A glass act

As premiumisation continues to be a trend in wine markets globally, there is growing demand for packaging products that can lift product appeal and help bottles stand out from their competitors. One unique approach is sourced from a manufacturer using a material for closures not generally associated with wine bottles at all.

The region of Bohemia, located in the Czech Republic near the German and Polish borders, is famously known for its luxury glass and crystal products made in a relatively small area known as ‘Crystal Valley’. While the area’s manufacturers are best known for high-end glassware and jewellery, one producer has become ensconced as a supplier of glass closures for wine bottles.

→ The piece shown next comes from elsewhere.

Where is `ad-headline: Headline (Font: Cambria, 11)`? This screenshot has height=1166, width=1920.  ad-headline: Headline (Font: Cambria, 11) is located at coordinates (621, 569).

Radan Haiblik, from Vinolok, says that glass had long been used to close bottles but that historically the material didn’t allow for effective sealing. This was far from ideal for the packaging of wines that require hermetic conditions to maintain product quality and integrity. Haiblilk explained that this was eventually overcome by adding sealing rings using newly available materials.

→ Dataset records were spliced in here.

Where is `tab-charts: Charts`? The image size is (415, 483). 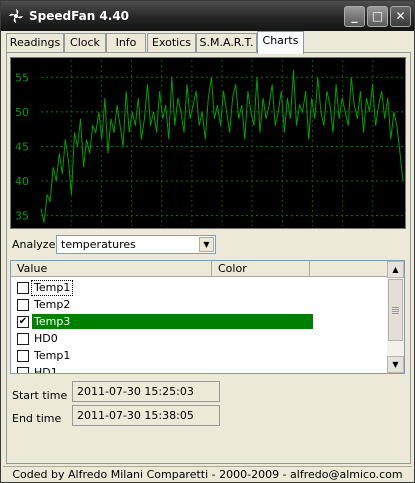 tab-charts: Charts is located at coordinates (280, 42).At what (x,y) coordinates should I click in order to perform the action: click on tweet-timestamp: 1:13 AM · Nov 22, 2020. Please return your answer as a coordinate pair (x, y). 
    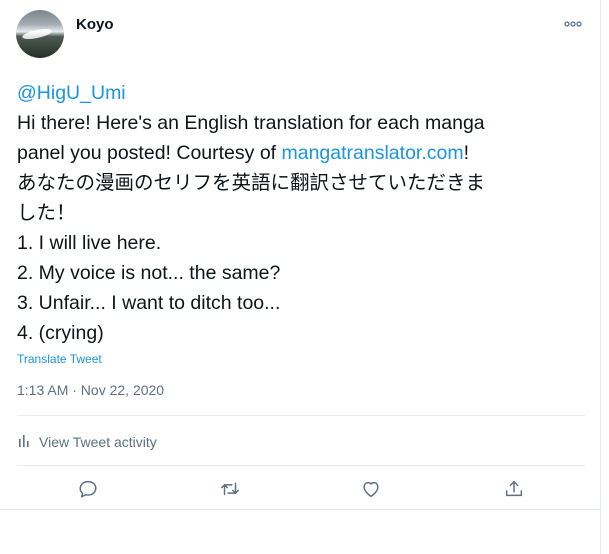
    Looking at the image, I should click on (90, 390).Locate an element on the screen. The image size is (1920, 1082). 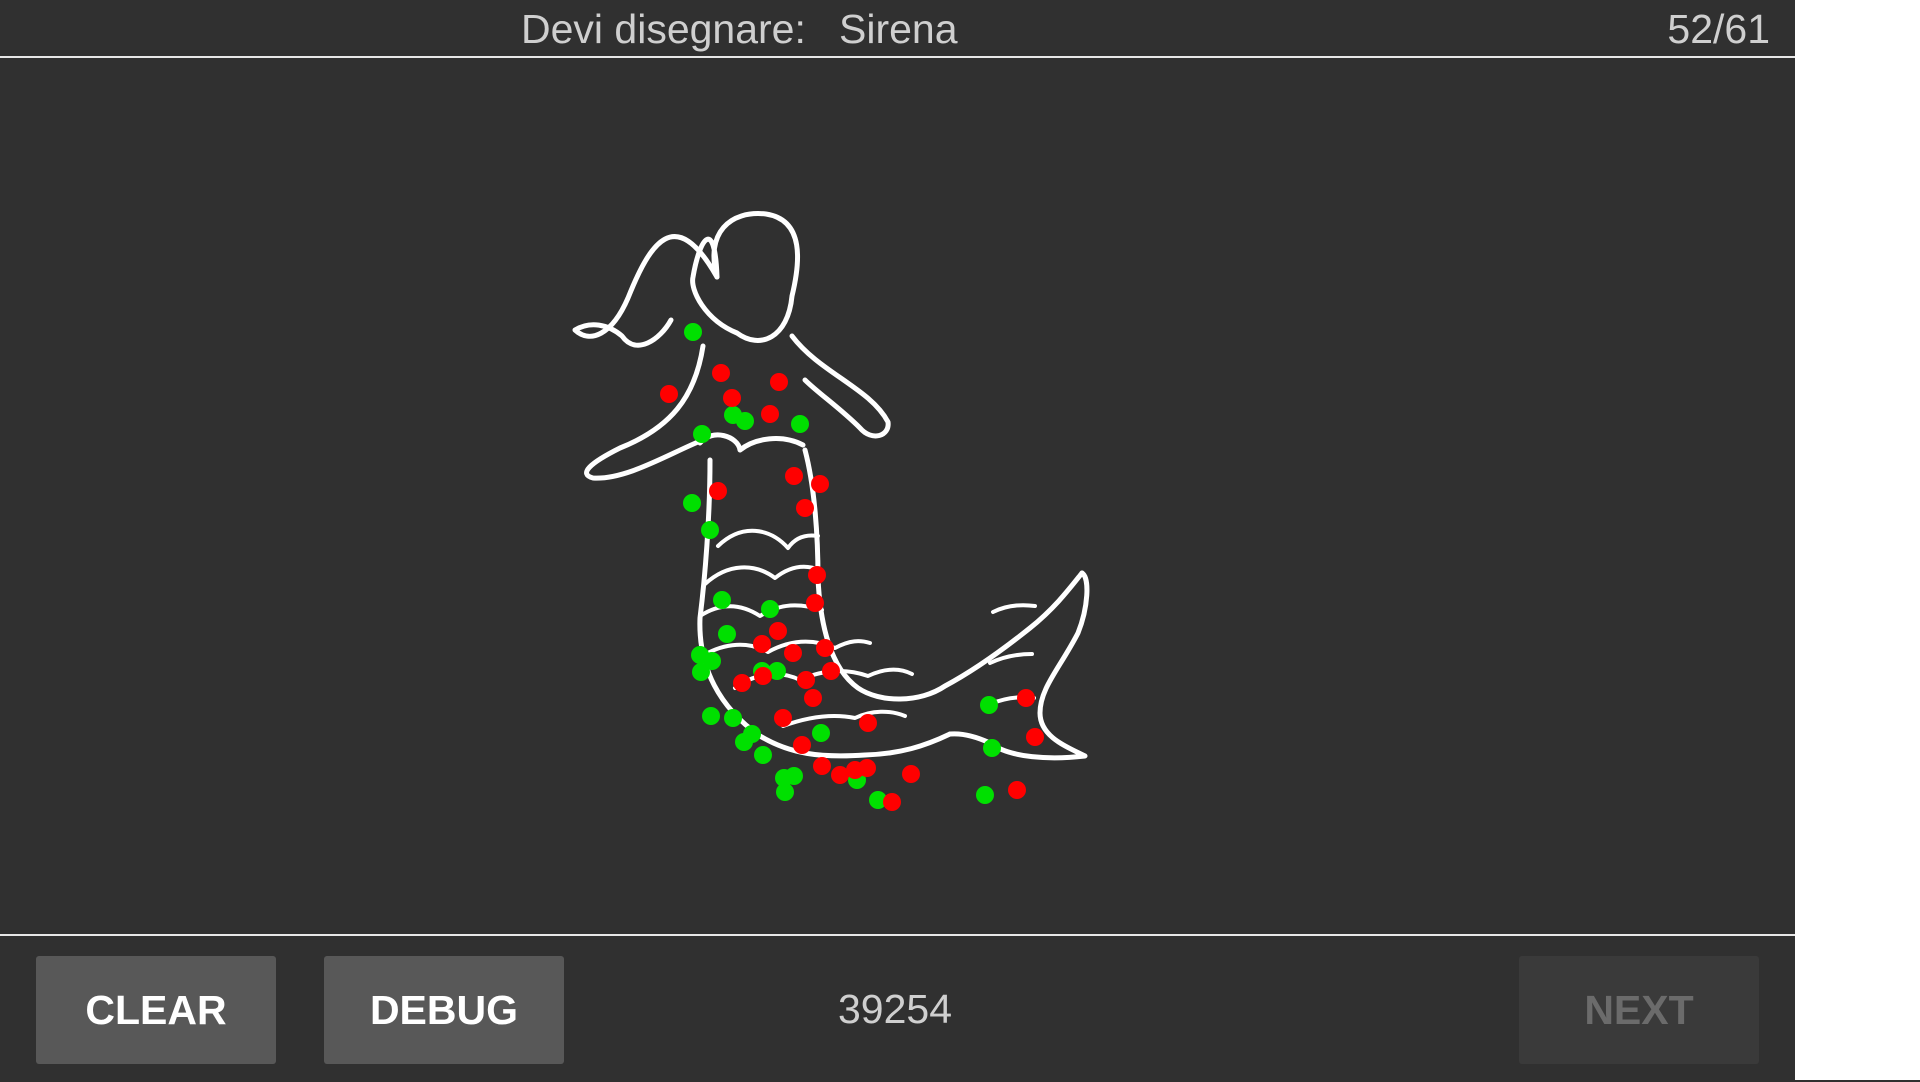
fin-line-stroke is located at coordinates (1014, 608).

Although the product has been available for nearly two decades, demand for it has been growing quickly as more producers embrace more alternative solutions for packaging.

“It was first introduced in 2003. Basically, the idea behind this closure was to offer an alternative material for wines because at that time, people were complaining about TCA and the problems associated with spoiled wines. So there was always a though about alternative materials for winemakers and [our] idea was glass,” Haiblik said.

He explained that the glass product was initially started purely as a technical closure for wine, but under the influence of the local Bohemian jewellery industry, design too became a focus of the product and the bottles it would fit.

Vinolok sales director Radan Haiblik

“Because we are from the jewellery industry – for example, Swarovski comes from our town before they moved to Austria some time ago – we use a lot of techniques and we developed also the design side of the closure.”

We started to play with the colours, with the shapes, different techniques for how to decorate a closure and this has become very popular.

Radan Haiblik


Image: Vinolok glass closures have being utilised to create unique designs for wine and spirits bottles.

“We started to play with the colours, with the shapes, different techniques for how to decorate a closure and this has become very popular.”

He said although the majority of Vinolok products are still made for the global wine industry, there’s been rapid recent expansion also into the spirits category, which he says has a greater focus on adopting new packaging.

The products are currently sold to producers in around 60 countries.

“France is for us very important,” Haiblik said, “But also other markets including Australia, Italy, Spain and in North America.”

He noted that the Australian market had been important for the growth of the product and that comparative testing has been undertaken by the Australian Wine Research Institute to measure its technical attributes.

Comparative tests

“We have five years of comparative tests and the comparison is always between screwcaps, Vinolok and natural cork.”

Haiblik proudly proclaims that these official results have shown the product in a positive light for the packaging of wine, meaning that producers are choosing it not only for its aesthetic appeal but for its technical properties.

“It’s OTR (oxygen transmission rate) is somewhere between a screwcap and natural cork; it has more micro-oxygenation than a screwcap but less than cork. So it’s basically 1.3 milligrams per year which is a good feature because it keeps primary tones for longer. At the same time the wine can develop.

“Because it has good OTR properties and it’s also very [stable], after 10 years you can open a case of wines and each one would be the same, so that’s great.”

Haiblik visited Australia last year and reveals that one of the product’s “best references” is South Australian producer Henschke, which was one of the very first customers for the glass product in 2004. Henschke has utilised the Vinolok closure for its red wines, such as Shiraz and Cabernet Sauvignon, and has used it to seal bottles of its icon wine Hill of Grace.

Ultimately, Haiblik says that the unique attributes of his product is helping many producers with the premiumisation of their products and to enhance product differentiation in crowded markets.

“If somebody wants to be different, it they want to work with a special design, then that’s when our product comes into place,” he said.